I'll be honest... i don't really like this stuff. It's not bad, but it doesn't really taste like root beer at all. All i can taste is a pina colada. Weird, i know. And it's sweet. In fact, it's too sweet. Plus it is completely uncarbonated. It's almost like drinking a pina colada Sobe. There is a lot of text on the bottle, mostly the nutritional facts. There is a lot that goes into this thing, and it's not surprising that it only has a shelf life of 6 months. In other words, this is basically a step away from the "all natural" selection of root beers i just reviewed. Not sure what is in it that makes me think it's a pina colada, which is fine cuz i like pina coladas, just not in my root beer. Maybe it's the cream they use. Hmmm...
My official review is that A&W Float gets 4 (four) IBCs. It's not at all what i expected, and i am kind of disappointed that i let it slide through to be classified as a "root beer". Technically, i think it would probably be more of a cream soda, which is what held me back from reviewing it in the first place. The girl at the register of the Pop Shop said she really likes the Sunkist Float a lot better than this one. So maybe i would suggest you get your hands on one of those instead, or even better, on an ice-cold, delicious, never disappointing IBC.

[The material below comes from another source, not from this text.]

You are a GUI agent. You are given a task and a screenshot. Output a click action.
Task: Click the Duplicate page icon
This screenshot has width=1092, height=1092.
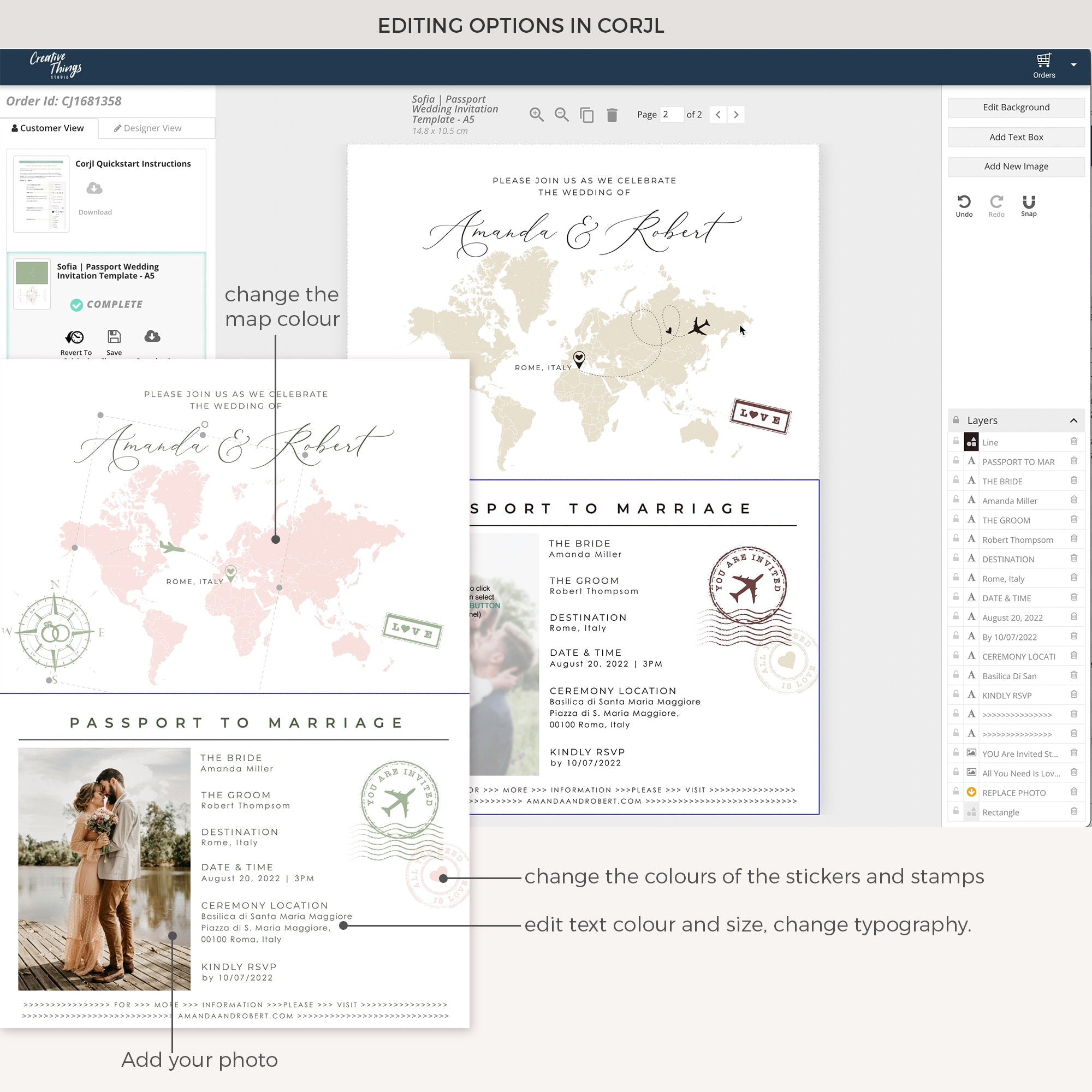pos(587,114)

Addendum: *sigh*... i hate that i even have to try and defend myself on this seeing as i assumed it was amply explained in the body of the post, but i have recently come under fire regarding my decisions about what to classify as a root beer. Here is a quick list of guidelines i follow when choosing root beers to review:
1) It's my blog and i'm a freaking expert. That's why you come to my blog.

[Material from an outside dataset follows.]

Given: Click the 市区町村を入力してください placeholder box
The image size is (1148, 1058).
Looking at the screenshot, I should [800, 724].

i told you it was a quick list.
Here's what you need to know... i review root beers. If it's on my blog, i have classified it as a root beer. The historical similarities between root beer and sarsaparilla? What, did you go to root beer college or something? You think my readers care about that kind of trivial nonsense when they're just looking for a decent root beer? Really? These people are sheep, and i am merely the shepherd directing them toward great taste and away from anything made by a hippie.
Look, i can see how this can get very lengthy. All i will say is that after months of deliberation i decided to let this one slide through because it carries the A&W name and those who drink it are made to believe it is made with A&W root beer (see floats.com). We all know there are many ways to flavor a root beer (including using sarsaparilla), but if you call it a sarsaparilla, then to me it's not a root beer anymore (i have a pie chart that proves it). If there were no difference between the two drinks, i wouldn't like AJ Stephen's Root Beer and hate AJ Stephen's Sarsaparilla. And anyone who names their soda Hosmer Mountain Sarsaparilla Root Beer is clearly retarded. Stop trying to confuse people. Just pick one. (But just so you know, i would probably still review it).
And for the record, my name is Jonathan.